One line, from Peter to now

When Catholics speak of the Pope, we mean the Bishop of Rome, the successor of Saint Peter. The line is unbroken. From the day Christ said to Simon, "You are Peter, and on this rock I will build my Church" (Matthew 16:18), to the white smoke that rose over the Sistine Chapel in May 2025, the Church has had one visible head on earth, and that head sits in the chair of Peter at Rome.

Pope Leo XIV was elected in May 2025, the first American to be elected to the See of Peter. The Diocese of Shrewsbury welcomed him with a pastoral letter from Bishop Davies, read at all Masses on the Fourth Sunday of Easter, 11 May 2025.

"On Thursday, an outburst of joy marked the announcement that we have a new Pope. This joy was known before we even knew the name or had glimpsed the kindly face of Pope Leo XIV. It was the announcement that we had a Pope that was the source of this joy."

(Bishop Mark Davies, Pastoral Letter on Welcoming Pope Leo XIV, 11 May 2025)

Apostolic succession, in plain terms

Christ chose twelve Apostles. He gave them his authority to preach, forgive sins, baptise, and celebrate the Eucharist (Matthew 28:18-20; John 20:21-23). Before they died, they laid hands on other men and ordained them as bishops, and those bishops ordained more, in a continuous line that reaches every Catholic bishop today.

The Catechism puts it this way: "In order that the mission entrusted to them might be continued after their death, the apostles consigned, by will and testament, as it were, to their immediate collaborators the duty of completing and consolidating the work they had begun" (CCC §861). This passage of authority through the laying on of hands is what we mean by apostolic succession.

Bishop Davies stands in this line.

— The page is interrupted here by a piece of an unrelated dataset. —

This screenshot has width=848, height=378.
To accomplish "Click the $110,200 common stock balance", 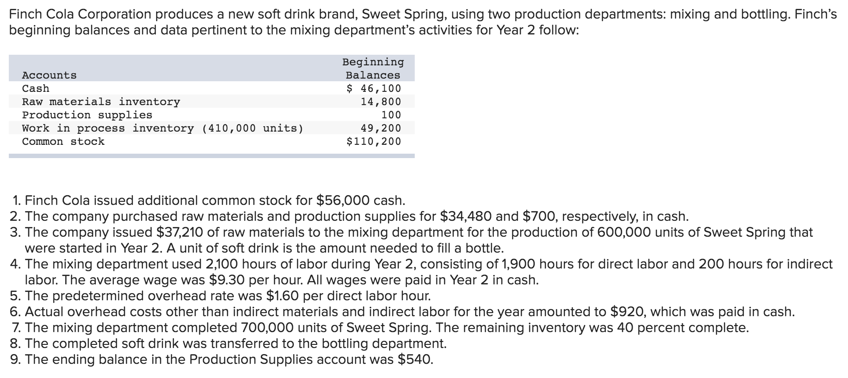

So did Bishop James Brown, the founding bishop of Shrewsbury, hurriedly consecrated in 1850. Each ordination is a real link in a real chain.

Why a Pope at all

If every bishop has the apostolic line, why does the Bishop of Rome have a special role? Because Christ gave Peter, alone among the Twelve, the keys.

"And I tell you, you are Peter, and on this rock I will build my church, and the gates of Hades will not prevail against it. I will give you the keys of the kingdom of heaven, and whatever you bind on earth shall be bound in heaven."

(Matthew 16:18-19)

Peter went to Rome. He died there, crucified upside down on the Vatican hill, around the year 64. He was buried beneath what is now the high altar of Saint Peter's Basilica. The Catechism is direct: the Roman Pontiff has "full, supreme, and universal power over the whole Church" (CCC §882).

Pope Leo XIV and Shrewsbury

Bishop Davies marked the connection between the new Pope and our own founding directly. The Diocese of Shrewsbury was set up in 1851 by Pope Pius IX, after the restoration of the Catholic hierarchy in England and Wales the previous year. Pope Leo XIV stands in that same line of Pius's successors.

"It is with such faith, loyalty and human affection that we welcome Pope Leo XIV, our thirteenth Holy Father since his predecessor Pope Pius IX founded the Shrewsbury Diocese in 1851."

(Bishop Mark Davies, Pastoral Letter on Welcoming Pope Leo XIV)

Thirteen popes. One Church. One Shrewsbury Diocese, now in its 175th year, set up under one of them, governed in communion with each one since.

The Pope is not a celebrity

The Bishop tells a small story in the same letter:

"Following a previous papal election, I was asked at a petrol station whether I 'liked' the new Pope. This is a strange question for a Catholic, akin to being asked whether you 'like' your father or mother! The Pope is not a celebrity, a politician nor a public personality whose popularity may grow or fade."

(Bishop Mark Davies)

The Pope is a father in faith. We pray for him, we listen to him, we are in communion with him. The first thing we saw at the conclave, the Bishop noted, was not the new Pope's face but the Cross of Christ carried onto the balcony of Saint Peter's. The Pope stands behind that Cross, never in front of it.

What this means for your Sunday

Every Mass anywhere in the world includes a prayer for "Leo our Pope, and Mark our Bishop, and all the bishops, with all the clergy and the entire people your Son has gained for you." When you say it at Shrewsbury Cathedral on Sunday, or at Saint Werburgh's in Chester, or in any parish across the diocese, you are praying yourself into a structure two thousand years old, holding fast to the keys Christ gave to Peter.

A next step

This Sunday, listen at Mass for the Eucharistic Prayer. Hear the names: Leo, Mark. Then read Bishop Davies' full pastoral letter on Pope Leo XIV at dioceseofshrewsbury.org. If you can, light a candle in the Cathedral or at Saint Joseph's Stockport, our Eucharistic Shrine, for the Holy Father. Christ promised the gates of hell would not prevail against this Church. Pray today for the man who holds the keys.